Iain Guest

Iain founded AP in 2001 after many years of writing about and working with civil society in countries in conflict. He was a Geneva-based correspondent for the London-based Guardian and International Herald Tribune (1976-1987); authored a book on the disappearances in Argentina; fronted several BBC documentaries; served as spokesperson for the UNHCR operation in Cambodia (1992-1993) and the UN humanitarian operation in Haiti (2004); served as a Senior Fellow at the US Institute of Peace (1996-7); and conducted missions to Rwanda and Bosnia for the UN, USAID and UNHCR. Iain recently stepped down as an adjunct professor at Georgetown’s School of Foreign Service, where he taught human rights.



July 2008 – Return to Srebrenica, Bosnia

24 Jul

Tuzla, July 24, 2008: Today, I embark on a visit to Srebrenica in Eastern Bosnia, scene of the 1995 massacre. The trip is being undertaken at the invitation of Beba Hadzic, director of the Bosnian women’s organization Bosfam which is headquartered in the Bosnian town of Tuzla. Many of Bosfam’s members lost relatives in the massacre. The Advocacy Project (AP) is helping them to develop and promote a memorial quilt that they are making to those who died.

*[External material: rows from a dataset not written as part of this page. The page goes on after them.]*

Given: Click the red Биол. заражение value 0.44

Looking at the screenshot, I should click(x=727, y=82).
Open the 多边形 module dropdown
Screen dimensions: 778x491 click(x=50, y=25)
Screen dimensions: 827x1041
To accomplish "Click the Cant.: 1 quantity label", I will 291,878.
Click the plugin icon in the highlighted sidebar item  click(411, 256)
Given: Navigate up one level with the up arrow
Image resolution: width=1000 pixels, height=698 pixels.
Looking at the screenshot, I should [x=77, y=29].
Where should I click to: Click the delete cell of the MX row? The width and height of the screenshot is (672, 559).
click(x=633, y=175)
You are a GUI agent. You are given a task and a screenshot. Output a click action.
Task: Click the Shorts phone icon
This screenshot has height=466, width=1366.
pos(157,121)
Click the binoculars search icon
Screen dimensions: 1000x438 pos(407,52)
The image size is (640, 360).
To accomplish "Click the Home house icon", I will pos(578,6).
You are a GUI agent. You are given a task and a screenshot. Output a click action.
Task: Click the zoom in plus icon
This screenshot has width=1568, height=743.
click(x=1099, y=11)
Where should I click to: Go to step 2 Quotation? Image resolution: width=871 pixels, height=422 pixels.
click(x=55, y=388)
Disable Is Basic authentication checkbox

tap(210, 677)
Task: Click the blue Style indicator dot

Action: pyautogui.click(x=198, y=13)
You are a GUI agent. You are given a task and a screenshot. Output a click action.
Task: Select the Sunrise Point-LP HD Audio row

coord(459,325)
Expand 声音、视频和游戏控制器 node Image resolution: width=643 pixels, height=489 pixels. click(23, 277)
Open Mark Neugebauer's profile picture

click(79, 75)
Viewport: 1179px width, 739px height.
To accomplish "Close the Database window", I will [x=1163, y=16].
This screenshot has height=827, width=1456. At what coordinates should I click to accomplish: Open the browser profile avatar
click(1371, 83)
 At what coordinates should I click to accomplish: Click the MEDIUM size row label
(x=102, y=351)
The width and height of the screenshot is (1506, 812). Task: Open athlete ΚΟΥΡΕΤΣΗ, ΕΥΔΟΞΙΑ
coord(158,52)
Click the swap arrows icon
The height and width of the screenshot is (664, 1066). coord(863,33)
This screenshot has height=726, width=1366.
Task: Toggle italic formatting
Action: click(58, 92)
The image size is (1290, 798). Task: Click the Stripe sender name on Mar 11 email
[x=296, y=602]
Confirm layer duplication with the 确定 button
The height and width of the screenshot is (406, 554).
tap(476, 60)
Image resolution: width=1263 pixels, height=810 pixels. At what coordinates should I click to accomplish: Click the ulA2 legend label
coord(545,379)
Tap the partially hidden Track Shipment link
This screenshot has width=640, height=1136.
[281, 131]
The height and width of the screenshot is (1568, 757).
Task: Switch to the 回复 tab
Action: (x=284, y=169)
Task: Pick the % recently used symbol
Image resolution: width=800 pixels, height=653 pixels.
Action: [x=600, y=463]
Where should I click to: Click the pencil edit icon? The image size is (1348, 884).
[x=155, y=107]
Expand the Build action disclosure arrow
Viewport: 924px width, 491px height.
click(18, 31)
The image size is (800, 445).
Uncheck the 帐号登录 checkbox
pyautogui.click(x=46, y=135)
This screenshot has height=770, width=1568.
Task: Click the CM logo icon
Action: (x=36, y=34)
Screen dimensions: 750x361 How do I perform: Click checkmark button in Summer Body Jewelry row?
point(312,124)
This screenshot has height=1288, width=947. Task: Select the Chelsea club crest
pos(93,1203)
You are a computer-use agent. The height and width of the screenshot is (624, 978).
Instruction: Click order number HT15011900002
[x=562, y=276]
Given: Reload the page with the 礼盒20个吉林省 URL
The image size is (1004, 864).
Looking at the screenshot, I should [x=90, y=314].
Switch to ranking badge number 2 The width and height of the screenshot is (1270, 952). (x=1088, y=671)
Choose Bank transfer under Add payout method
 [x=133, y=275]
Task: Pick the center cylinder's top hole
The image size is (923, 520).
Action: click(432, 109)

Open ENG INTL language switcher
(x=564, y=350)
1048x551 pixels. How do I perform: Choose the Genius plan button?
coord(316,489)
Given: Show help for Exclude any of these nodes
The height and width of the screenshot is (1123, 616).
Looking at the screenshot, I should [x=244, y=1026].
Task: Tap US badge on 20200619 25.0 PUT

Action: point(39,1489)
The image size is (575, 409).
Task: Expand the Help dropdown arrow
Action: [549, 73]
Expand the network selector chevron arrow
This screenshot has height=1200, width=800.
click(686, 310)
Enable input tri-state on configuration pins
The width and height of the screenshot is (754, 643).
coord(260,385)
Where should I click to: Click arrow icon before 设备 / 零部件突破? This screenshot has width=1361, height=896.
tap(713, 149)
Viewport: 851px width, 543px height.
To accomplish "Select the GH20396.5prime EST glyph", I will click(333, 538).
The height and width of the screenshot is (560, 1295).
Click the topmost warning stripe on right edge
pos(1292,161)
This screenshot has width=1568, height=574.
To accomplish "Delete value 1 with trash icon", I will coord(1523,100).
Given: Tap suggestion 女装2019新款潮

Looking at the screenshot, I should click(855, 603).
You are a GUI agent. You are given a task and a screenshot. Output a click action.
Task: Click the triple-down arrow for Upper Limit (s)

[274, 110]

AP exhibited the first twenty panels of the quilt in St Louis, which has the largest number of Srebrenicans outside Bosnia. Since then the weavers have produced 65 panels and attracted over 100 sponsors for the quilt, mostly in the Bosnian diaspora.

The Bosfam weavers are keen to expand this project and have asked me to visit and strategize with them. The timing is certainly fortuitous. Last week, the Serbian government announced that Radovan Karadzic, the wartime head of the Bosnian Serbs, had been detained after 13 years in hiding in Belgrade. Karadzic has been indicted by the Hague Tribunal for masterminding the Srebrenica massacre. His arrest was electrifying.

I remember Karadzic well from my own time as a journalist. He used to come through Geneva regularly to attend UN peace talks and loved to preen before a world audience. Lord David Owen, who headed the EU team in the negotiations, has written of his distaste for the man, but Karadzic ran rings around Owen and the UN during the war. Those who came nearest to calling his bluff were American feminists who slapped a law suit on him when he attended talks in New York. That discouraged Karadzic from visiting the United States, but the world was unable to halt his evil vision for Bosnia, and one result was the Srebrenica massacre.

Karadzic then compounded the crime by slipping underground for 13 years. A good part of the world’s fascination with Srebrenica has to do with the fact that he and Ratko Mladic, the Serb general, managed to escape punishment for 13 years. Srebrenica is a symbol of impunity as well as brutality.

I arrive this evening at Sarajevo airport, to be met by Shweta Dewan, an AP Peace Fellow from Zambia who is working with Bosfam this summer. Shweta has driven up from Tuzla, where Bosfam’s office is located, with Nadim a young Bosnian who lost a relative at Srebrenica and is employed by Bosfam as a driver. We drive out past Ilidza, a suburb of Sarajevo that still bears pock-marks from the war, and onto the rain-slicked road to Tuzla. It feels good to be back in Bosnia.